====== Data to use ======
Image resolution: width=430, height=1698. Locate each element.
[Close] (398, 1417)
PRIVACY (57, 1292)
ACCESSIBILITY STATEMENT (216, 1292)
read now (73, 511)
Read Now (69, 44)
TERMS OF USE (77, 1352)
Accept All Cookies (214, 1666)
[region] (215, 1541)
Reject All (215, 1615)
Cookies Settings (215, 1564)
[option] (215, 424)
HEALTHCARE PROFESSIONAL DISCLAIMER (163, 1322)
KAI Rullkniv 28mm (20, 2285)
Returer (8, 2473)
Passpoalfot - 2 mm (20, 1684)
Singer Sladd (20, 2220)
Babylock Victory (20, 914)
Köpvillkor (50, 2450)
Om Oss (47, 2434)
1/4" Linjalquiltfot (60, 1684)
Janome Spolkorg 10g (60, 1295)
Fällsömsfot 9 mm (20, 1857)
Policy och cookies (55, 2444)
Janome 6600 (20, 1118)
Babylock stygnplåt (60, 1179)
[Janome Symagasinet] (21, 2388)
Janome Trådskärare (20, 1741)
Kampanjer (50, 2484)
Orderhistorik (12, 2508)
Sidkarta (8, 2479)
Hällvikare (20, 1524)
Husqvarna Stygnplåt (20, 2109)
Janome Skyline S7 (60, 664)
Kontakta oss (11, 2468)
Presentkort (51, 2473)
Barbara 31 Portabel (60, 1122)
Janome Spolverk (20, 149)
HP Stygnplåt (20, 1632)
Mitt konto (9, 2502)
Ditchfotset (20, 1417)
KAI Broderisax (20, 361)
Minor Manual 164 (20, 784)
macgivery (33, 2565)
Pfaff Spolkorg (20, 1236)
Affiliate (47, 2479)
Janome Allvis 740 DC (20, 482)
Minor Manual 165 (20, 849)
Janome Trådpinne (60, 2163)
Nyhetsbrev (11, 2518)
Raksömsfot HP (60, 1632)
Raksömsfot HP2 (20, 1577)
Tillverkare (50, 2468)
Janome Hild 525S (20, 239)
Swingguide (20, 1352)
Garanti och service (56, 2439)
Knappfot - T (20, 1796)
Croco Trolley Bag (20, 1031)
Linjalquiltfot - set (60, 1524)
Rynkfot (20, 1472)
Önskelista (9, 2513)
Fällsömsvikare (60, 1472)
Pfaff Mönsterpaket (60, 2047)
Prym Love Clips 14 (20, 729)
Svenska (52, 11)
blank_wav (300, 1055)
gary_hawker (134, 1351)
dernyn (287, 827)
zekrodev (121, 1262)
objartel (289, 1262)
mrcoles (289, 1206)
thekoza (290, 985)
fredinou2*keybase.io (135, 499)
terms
======
**Your task**.
Output every record above a second time, exactly.

**The answer**.
Image resolution: width=430, height=1698. Locate each element.
[Close] (398, 1417)
PRIVACY (57, 1292)
ACCESSIBILITY STATEMENT (216, 1292)
read now (73, 511)
Read Now (69, 44)
TERMS OF USE (77, 1352)
Accept All Cookies (214, 1666)
[region] (215, 1541)
Reject All (215, 1615)
Cookies Settings (215, 1564)
[option] (215, 424)
HEALTHCARE PROFESSIONAL DISCLAIMER (163, 1322)
KAI Rullkniv 28mm (20, 2285)
Returer (8, 2473)
Passpoalfot - 2 mm (20, 1684)
Singer Sladd (20, 2220)
Babylock Victory (20, 914)
Köpvillkor (50, 2450)
Om Oss (47, 2434)
1/4" Linjalquiltfot (60, 1684)
Janome Spolkorg 10g (60, 1295)
Fällsömsfot 9 mm (20, 1857)
Policy och cookies (55, 2444)
Janome 6600 (20, 1118)
Babylock stygnplåt (60, 1179)
[Janome Symagasinet] (21, 2388)
Janome Trådskärare (20, 1741)
Kampanjer (50, 2484)
Orderhistorik (12, 2508)
Sidkarta (8, 2479)
Hällvikare (20, 1524)
Husqvarna Stygnplåt (20, 2109)
Janome Skyline S7 (60, 664)
Kontakta oss (11, 2468)
Presentkort (51, 2473)
Barbara 31 Portabel (60, 1122)
Janome Spolverk (20, 149)
HP Stygnplåt (20, 1632)
Mitt konto (9, 2502)
Ditchfotset (20, 1417)
KAI Broderisax (20, 361)
Minor Manual 164 (20, 784)
macgivery (33, 2565)
Pfaff Spolkorg (20, 1236)
Affiliate (47, 2479)
Janome Allvis 740 DC (20, 482)
Minor Manual 165 (20, 849)
Janome Trådpinne (60, 2163)
Nyhetsbrev (11, 2518)
Raksömsfot HP (60, 1632)
Raksömsfot HP2 (20, 1577)
Tillverkare (50, 2468)
Janome Hild 525S (20, 239)
Swingguide (20, 1352)
Garanti och service (56, 2439)
Knappfot - T (20, 1796)
Croco Trolley Bag (20, 1031)
Linjalquiltfot - set (60, 1524)
Rynkfot (20, 1472)
Önskelista (9, 2513)
Fällsömsvikare (60, 1472)
Pfaff Mönsterpaket (60, 2047)
Prym Love Clips 14 (20, 729)
Svenska (52, 11)
blank_wav (300, 1055)
gary_hawker (134, 1351)
dernyn (287, 827)
zekrodev (121, 1262)
objartel (289, 1262)
mrcoles (289, 1206)
thekoza (290, 985)
fredinou2*keybase.io (135, 499)
terms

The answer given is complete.